• EXERCISE:
Restate the records underneath, keeping each one exactly the same.
------------------------
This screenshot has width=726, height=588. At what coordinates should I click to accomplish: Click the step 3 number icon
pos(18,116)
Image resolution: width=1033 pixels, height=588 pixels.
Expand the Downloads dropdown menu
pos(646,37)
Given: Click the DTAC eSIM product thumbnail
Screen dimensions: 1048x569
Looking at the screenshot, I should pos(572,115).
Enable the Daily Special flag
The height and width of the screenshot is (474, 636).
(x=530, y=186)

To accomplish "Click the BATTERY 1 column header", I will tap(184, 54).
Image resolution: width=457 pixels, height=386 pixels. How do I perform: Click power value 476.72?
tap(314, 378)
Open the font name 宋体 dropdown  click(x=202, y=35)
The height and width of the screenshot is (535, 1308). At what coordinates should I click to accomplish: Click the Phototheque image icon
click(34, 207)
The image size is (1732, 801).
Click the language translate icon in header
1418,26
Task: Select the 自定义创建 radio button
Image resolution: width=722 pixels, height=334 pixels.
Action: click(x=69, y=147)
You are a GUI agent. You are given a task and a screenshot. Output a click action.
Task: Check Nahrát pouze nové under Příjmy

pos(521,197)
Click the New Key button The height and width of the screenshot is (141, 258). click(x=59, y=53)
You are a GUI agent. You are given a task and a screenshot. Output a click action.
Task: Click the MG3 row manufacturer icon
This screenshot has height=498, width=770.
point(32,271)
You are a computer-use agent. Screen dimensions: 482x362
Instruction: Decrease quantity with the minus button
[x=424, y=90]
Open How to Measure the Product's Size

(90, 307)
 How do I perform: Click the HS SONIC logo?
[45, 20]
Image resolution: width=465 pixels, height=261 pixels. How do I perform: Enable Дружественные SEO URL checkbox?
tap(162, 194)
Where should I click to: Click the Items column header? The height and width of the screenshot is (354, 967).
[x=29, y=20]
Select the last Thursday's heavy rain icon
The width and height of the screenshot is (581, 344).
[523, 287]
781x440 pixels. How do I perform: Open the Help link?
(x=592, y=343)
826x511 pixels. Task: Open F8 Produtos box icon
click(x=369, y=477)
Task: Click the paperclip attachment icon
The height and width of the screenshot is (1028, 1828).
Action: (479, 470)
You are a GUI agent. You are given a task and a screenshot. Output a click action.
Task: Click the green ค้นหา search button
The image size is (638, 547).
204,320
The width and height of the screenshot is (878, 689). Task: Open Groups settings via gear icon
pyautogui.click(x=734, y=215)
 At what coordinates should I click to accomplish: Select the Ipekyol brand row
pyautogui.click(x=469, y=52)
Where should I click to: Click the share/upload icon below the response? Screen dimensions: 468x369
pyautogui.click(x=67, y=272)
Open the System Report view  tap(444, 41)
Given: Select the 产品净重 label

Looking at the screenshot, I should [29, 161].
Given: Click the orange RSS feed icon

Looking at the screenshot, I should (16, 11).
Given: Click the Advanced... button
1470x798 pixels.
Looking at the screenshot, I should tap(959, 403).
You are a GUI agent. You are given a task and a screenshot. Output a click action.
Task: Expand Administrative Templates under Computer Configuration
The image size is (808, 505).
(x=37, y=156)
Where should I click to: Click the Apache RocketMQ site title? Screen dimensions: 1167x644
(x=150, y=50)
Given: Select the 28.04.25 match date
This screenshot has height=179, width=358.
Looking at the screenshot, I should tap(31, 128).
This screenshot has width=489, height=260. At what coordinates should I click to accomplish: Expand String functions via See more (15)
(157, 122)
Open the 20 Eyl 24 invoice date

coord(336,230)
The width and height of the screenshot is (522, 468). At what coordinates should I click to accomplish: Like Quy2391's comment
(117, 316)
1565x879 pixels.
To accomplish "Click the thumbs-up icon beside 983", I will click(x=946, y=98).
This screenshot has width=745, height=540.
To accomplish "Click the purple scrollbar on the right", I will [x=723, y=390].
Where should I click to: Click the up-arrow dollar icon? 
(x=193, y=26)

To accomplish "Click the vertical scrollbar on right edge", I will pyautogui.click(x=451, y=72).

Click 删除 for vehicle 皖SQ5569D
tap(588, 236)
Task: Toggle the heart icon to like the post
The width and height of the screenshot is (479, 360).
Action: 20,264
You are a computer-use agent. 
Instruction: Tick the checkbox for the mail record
------------------------
• SOLUTION TO THE PROBLEM:
This screenshot has width=726, height=588. At what coordinates should I click to accomplish: Click the step 3 number icon
pos(18,116)
Image resolution: width=1033 pixels, height=588 pixels.
Expand the Downloads dropdown menu
pos(646,37)
Given: Click the DTAC eSIM product thumbnail
Screen dimensions: 1048x569
Looking at the screenshot, I should pos(572,115).
Enable the Daily Special flag
The height and width of the screenshot is (474, 636).
(x=530, y=186)

To accomplish "Click the BATTERY 1 column header", I will tap(184, 54).
Image resolution: width=457 pixels, height=386 pixels. How do I perform: Click power value 476.72?
tap(314, 378)
Open the font name 宋体 dropdown  click(x=202, y=35)
The height and width of the screenshot is (535, 1308). At what coordinates should I click to accomplish: Click the Phototheque image icon
click(34, 207)
The image size is (1732, 801).
Click the language translate icon in header
1418,26
Task: Select the 自定义创建 radio button
Image resolution: width=722 pixels, height=334 pixels.
Action: click(x=69, y=147)
You are a GUI agent. You are given a task and a screenshot. Output a click action.
Task: Check Nahrát pouze nové under Příjmy

pos(521,197)
Click the New Key button The height and width of the screenshot is (141, 258). click(x=59, y=53)
You are a GUI agent. You are given a task and a screenshot. Output a click action.
Task: Click the MG3 row manufacturer icon
This screenshot has height=498, width=770.
point(32,271)
You are a computer-use agent. Screen dimensions: 482x362
Instruction: Decrease quantity with the minus button
[x=424, y=90]
Open How to Measure the Product's Size

(90, 307)
 How do I perform: Click the HS SONIC logo?
[45, 20]
Image resolution: width=465 pixels, height=261 pixels. How do I perform: Enable Дружественные SEO URL checkbox?
tap(162, 194)
Where should I click to: Click the Items column header? The height and width of the screenshot is (354, 967).
[x=29, y=20]
Select the last Thursday's heavy rain icon
The width and height of the screenshot is (581, 344).
[523, 287]
781x440 pixels. How do I perform: Open the Help link?
(x=592, y=343)
826x511 pixels. Task: Open F8 Produtos box icon
click(x=369, y=477)
Task: Click the paperclip attachment icon
The height and width of the screenshot is (1028, 1828).
Action: (479, 470)
You are a GUI agent. You are given a task and a screenshot. Output a click action.
Task: Click the green ค้นหา search button
The image size is (638, 547).
204,320
The width and height of the screenshot is (878, 689). Task: Open Groups settings via gear icon
pyautogui.click(x=734, y=215)
 At what coordinates should I click to accomplish: Select the Ipekyol brand row
pyautogui.click(x=469, y=52)
Where should I click to: Click the share/upload icon below the response? Screen dimensions: 468x369
pyautogui.click(x=67, y=272)
Open the System Report view  tap(444, 41)
Given: Select the 产品净重 label

Looking at the screenshot, I should [29, 161].
Given: Click the orange RSS feed icon

Looking at the screenshot, I should (16, 11).
Given: Click the Advanced... button
1470x798 pixels.
Looking at the screenshot, I should tap(959, 403).
You are a GUI agent. You are given a task and a screenshot. Output a click action.
Task: Expand Administrative Templates under Computer Configuration
The image size is (808, 505).
(x=37, y=156)
Where should I click to: Click the Apache RocketMQ site title? Screen dimensions: 1167x644
(x=150, y=50)
Given: Select the 28.04.25 match date
This screenshot has height=179, width=358.
Looking at the screenshot, I should tap(31, 128).
This screenshot has width=489, height=260. At what coordinates should I click to accomplish: Expand String functions via See more (15)
(157, 122)
Open the 20 Eyl 24 invoice date

coord(336,230)
The width and height of the screenshot is (522, 468). At what coordinates should I click to accomplish: Like Quy2391's comment
(117, 316)
1565x879 pixels.
To accomplish "Click the thumbs-up icon beside 983", I will click(x=946, y=98).
This screenshot has width=745, height=540.
To accomplish "Click the purple scrollbar on the right", I will [x=723, y=390].
Where should I click to: Click the up-arrow dollar icon? 
(x=193, y=26)

To accomplish "Click the vertical scrollbar on right edge", I will pyautogui.click(x=451, y=72).

Click 删除 for vehicle 皖SQ5569D
tap(588, 236)
Task: Toggle the heart icon to like the post
The width and height of the screenshot is (479, 360).
Action: 20,264
You are a computer-use agent. 
Instruction: Tick the checkbox for the mail record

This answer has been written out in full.